### Input data
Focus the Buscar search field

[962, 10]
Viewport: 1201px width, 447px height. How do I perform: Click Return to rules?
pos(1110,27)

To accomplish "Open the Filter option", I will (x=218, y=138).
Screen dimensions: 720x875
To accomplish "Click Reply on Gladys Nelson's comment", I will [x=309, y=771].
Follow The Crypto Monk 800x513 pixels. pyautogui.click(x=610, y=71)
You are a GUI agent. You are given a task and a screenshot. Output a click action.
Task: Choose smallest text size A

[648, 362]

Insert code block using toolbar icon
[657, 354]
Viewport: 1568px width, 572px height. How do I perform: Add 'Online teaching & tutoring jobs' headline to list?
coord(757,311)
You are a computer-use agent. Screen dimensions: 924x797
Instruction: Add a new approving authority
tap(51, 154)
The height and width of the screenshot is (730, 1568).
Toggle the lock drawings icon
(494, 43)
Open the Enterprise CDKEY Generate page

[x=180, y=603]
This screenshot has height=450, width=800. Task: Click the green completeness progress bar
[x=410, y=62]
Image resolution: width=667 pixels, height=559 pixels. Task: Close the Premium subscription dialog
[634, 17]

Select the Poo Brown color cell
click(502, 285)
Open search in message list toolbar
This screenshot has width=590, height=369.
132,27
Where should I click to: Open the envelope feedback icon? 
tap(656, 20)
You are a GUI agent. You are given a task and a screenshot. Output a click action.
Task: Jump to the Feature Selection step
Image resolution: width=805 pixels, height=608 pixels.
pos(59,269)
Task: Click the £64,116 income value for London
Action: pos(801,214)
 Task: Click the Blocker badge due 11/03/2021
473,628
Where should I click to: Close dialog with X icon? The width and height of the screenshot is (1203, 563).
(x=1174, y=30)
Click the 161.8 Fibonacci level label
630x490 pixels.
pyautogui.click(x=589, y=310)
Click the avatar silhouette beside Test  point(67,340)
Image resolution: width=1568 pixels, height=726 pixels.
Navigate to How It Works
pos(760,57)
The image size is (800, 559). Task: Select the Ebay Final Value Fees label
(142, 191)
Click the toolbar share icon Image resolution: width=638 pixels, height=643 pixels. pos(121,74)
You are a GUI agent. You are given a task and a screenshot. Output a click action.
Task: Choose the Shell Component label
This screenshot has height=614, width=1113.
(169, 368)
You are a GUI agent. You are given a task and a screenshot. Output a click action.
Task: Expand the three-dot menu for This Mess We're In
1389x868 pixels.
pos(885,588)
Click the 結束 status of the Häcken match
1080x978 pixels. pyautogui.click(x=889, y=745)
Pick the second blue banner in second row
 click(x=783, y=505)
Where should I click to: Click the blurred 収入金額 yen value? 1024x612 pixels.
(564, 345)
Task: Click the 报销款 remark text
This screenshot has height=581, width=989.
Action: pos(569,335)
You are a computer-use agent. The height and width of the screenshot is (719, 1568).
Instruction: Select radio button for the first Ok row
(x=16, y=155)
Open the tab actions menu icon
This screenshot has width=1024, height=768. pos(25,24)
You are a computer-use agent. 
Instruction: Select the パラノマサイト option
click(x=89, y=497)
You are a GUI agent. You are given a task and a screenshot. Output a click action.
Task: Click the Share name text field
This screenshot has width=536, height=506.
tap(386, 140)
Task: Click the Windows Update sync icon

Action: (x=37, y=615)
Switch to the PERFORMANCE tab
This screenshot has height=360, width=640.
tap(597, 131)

### Problem requirements
Could you copy every record above exactly as it appears?

### Answer box
Focus the Buscar search field

[962, 10]
Viewport: 1201px width, 447px height. How do I perform: Click Return to rules?
pos(1110,27)

To accomplish "Open the Filter option", I will (x=218, y=138).
Screen dimensions: 720x875
To accomplish "Click Reply on Gladys Nelson's comment", I will [x=309, y=771].
Follow The Crypto Monk 800x513 pixels. pyautogui.click(x=610, y=71)
You are a GUI agent. You are given a task and a screenshot. Output a click action.
Task: Choose smallest text size A

[648, 362]

Insert code block using toolbar icon
[657, 354]
Viewport: 1568px width, 572px height. How do I perform: Add 'Online teaching & tutoring jobs' headline to list?
coord(757,311)
You are a computer-use agent. Screen dimensions: 924x797
Instruction: Add a new approving authority
tap(51, 154)
The height and width of the screenshot is (730, 1568).
Toggle the lock drawings icon
(494, 43)
Open the Enterprise CDKEY Generate page

[x=180, y=603]
This screenshot has height=450, width=800. Task: Click the green completeness progress bar
[x=410, y=62]
Image resolution: width=667 pixels, height=559 pixels. Task: Close the Premium subscription dialog
[634, 17]

Select the Poo Brown color cell
click(502, 285)
Open search in message list toolbar
This screenshot has width=590, height=369.
132,27
Where should I click to: Open the envelope feedback icon? 
tap(656, 20)
You are a GUI agent. You are given a task and a screenshot. Output a click action.
Task: Jump to the Feature Selection step
Image resolution: width=805 pixels, height=608 pixels.
pos(59,269)
Task: Click the £64,116 income value for London
Action: pos(801,214)
 Task: Click the Blocker badge due 11/03/2021
473,628
Where should I click to: Close dialog with X icon? The width and height of the screenshot is (1203, 563).
(x=1174, y=30)
Click the 161.8 Fibonacci level label
630x490 pixels.
pyautogui.click(x=589, y=310)
Click the avatar silhouette beside Test  point(67,340)
Image resolution: width=1568 pixels, height=726 pixels.
Navigate to How It Works
pos(760,57)
The image size is (800, 559). Task: Select the Ebay Final Value Fees label
(142, 191)
Click the toolbar share icon Image resolution: width=638 pixels, height=643 pixels. pos(121,74)
You are a GUI agent. You are given a task and a screenshot. Output a click action.
Task: Choose the Shell Component label
This screenshot has height=614, width=1113.
(169, 368)
You are a GUI agent. You are given a task and a screenshot. Output a click action.
Task: Expand the three-dot menu for This Mess We're In
1389x868 pixels.
pos(885,588)
Click the 結束 status of the Häcken match
1080x978 pixels. pyautogui.click(x=889, y=745)
Pick the second blue banner in second row
 click(x=783, y=505)
Where should I click to: Click the blurred 収入金額 yen value? 1024x612 pixels.
(564, 345)
Task: Click the 报销款 remark text
This screenshot has height=581, width=989.
Action: pos(569,335)
You are a computer-use agent. The height and width of the screenshot is (719, 1568).
Instruction: Select radio button for the first Ok row
(x=16, y=155)
Open the tab actions menu icon
This screenshot has width=1024, height=768. pos(25,24)
You are a computer-use agent. 
Instruction: Select the パラノマサイト option
click(x=89, y=497)
You are a GUI agent. You are given a task and a screenshot. Output a click action.
Task: Click the Share name text field
This screenshot has width=536, height=506.
tap(386, 140)
Task: Click the Windows Update sync icon

Action: (x=37, y=615)
Switch to the PERFORMANCE tab
This screenshot has height=360, width=640.
tap(597, 131)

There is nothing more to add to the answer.